[Stored data]
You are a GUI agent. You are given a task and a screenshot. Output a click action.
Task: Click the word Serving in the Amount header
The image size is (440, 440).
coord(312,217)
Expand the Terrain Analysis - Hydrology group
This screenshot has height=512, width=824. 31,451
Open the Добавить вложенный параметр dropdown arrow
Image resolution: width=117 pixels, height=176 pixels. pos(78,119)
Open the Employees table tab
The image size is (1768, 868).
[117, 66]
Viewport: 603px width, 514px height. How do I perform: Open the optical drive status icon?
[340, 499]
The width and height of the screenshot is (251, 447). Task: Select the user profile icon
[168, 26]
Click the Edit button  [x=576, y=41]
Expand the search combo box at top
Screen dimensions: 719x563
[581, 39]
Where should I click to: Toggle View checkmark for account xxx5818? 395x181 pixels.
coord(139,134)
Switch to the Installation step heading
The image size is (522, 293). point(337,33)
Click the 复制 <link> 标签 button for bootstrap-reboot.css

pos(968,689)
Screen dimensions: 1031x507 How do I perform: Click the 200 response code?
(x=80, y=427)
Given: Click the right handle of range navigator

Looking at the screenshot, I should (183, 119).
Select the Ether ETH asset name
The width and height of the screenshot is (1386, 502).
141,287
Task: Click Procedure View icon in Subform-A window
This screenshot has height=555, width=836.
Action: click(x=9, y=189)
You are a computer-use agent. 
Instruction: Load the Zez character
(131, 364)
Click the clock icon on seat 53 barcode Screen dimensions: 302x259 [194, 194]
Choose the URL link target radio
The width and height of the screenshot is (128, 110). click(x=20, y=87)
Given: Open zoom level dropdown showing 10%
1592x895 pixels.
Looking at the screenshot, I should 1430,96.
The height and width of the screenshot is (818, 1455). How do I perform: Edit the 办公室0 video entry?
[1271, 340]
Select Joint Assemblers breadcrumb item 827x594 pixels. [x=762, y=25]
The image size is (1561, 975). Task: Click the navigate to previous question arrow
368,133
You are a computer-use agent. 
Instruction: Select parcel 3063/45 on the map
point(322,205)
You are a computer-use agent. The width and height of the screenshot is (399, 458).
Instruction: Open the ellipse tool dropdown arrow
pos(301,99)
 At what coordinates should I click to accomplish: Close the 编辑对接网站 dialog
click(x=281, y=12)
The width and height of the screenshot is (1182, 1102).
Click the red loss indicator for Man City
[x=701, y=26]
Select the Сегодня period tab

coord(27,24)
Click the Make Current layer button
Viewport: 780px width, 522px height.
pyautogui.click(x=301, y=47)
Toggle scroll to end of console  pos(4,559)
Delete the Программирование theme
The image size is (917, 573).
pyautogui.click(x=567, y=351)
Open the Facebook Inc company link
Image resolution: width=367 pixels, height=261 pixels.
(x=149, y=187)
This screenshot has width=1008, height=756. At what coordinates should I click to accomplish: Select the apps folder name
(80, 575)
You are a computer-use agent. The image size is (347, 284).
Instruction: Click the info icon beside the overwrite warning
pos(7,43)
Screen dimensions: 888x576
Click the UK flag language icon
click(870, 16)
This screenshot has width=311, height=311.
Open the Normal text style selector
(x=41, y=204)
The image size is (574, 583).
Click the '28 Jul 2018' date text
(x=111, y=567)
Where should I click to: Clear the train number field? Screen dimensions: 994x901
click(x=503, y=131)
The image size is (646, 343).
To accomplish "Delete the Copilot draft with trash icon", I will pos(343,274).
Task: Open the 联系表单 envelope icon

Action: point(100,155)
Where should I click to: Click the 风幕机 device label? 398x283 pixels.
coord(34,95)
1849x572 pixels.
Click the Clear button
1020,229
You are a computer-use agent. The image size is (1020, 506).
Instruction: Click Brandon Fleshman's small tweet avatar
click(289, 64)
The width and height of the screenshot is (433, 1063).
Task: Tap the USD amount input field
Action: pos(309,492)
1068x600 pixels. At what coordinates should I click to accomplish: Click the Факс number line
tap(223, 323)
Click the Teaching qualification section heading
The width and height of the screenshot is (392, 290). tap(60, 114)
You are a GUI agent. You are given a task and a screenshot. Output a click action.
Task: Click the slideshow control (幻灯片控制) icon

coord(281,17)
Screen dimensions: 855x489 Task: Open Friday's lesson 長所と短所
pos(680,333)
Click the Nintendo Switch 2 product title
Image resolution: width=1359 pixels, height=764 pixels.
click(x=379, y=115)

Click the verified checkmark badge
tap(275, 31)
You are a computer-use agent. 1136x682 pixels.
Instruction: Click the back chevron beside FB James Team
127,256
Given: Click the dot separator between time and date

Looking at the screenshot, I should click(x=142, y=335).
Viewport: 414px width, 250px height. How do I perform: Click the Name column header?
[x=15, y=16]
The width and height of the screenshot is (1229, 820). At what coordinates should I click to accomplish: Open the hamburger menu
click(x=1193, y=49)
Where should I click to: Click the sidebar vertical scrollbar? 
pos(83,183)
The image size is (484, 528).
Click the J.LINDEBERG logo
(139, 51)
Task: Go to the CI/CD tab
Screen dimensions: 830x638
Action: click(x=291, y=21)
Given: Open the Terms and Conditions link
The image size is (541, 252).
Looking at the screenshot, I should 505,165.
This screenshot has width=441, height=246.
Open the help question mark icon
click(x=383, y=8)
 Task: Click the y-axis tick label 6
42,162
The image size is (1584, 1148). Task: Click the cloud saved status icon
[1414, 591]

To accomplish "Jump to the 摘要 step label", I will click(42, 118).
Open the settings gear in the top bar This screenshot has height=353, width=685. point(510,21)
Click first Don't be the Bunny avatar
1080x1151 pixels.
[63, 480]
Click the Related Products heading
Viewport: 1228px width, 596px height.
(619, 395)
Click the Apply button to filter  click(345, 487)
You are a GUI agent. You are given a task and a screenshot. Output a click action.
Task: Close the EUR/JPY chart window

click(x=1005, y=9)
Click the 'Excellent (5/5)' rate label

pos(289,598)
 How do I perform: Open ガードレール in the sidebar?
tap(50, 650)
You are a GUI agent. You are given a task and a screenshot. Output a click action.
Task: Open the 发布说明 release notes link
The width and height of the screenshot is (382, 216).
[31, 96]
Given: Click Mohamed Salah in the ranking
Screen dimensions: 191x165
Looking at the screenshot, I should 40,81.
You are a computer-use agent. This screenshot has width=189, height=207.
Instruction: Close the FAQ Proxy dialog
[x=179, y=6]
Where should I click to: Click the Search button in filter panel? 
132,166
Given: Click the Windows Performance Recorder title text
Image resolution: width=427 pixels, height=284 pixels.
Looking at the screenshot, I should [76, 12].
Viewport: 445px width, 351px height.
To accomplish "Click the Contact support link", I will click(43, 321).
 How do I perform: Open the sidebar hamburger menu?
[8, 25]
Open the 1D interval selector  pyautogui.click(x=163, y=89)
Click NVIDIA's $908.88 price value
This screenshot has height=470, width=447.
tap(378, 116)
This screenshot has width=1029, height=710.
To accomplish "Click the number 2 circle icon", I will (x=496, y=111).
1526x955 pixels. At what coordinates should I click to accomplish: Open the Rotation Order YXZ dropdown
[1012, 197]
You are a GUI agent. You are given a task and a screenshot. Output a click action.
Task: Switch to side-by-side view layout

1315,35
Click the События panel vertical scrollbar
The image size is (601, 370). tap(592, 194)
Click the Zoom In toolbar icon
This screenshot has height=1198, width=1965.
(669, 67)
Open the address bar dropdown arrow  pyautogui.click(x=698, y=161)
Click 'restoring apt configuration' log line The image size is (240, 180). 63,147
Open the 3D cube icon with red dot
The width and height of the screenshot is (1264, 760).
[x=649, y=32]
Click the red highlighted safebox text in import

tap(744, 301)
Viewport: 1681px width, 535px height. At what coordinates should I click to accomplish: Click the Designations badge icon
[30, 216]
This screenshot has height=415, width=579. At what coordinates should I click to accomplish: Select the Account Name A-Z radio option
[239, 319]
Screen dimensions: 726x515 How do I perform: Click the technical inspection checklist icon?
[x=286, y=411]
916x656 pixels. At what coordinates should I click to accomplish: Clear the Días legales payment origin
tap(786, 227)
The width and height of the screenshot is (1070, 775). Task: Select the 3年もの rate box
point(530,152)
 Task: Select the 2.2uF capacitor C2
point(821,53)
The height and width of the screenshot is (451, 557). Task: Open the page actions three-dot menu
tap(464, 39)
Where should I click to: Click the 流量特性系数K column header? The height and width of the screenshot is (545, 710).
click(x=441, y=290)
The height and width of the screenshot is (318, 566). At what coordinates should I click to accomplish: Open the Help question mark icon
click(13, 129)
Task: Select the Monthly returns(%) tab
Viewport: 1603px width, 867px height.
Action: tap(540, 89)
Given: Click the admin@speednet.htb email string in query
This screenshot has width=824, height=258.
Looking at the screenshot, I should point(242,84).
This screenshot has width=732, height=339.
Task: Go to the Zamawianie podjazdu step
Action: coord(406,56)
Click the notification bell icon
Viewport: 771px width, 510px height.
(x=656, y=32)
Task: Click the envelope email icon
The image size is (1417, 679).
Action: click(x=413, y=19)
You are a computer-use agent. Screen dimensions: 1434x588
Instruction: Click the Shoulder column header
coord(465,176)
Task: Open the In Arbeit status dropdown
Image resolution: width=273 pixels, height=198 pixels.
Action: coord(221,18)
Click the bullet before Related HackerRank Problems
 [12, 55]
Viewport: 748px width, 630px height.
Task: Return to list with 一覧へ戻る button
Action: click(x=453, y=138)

* Directions
Please rewrite the stretch of entries from the very beginning through the line containing "coord(312,217)" as a JSON list of strings, with one string for each line and no blank lines.

* Response
[
  "You are a GUI agent. You are given a task and a screenshot. Output a click action.",
  "Task: Click the word Serving in the Amount header",
  "The image size is (440, 440).",
  "coord(312,217)"
]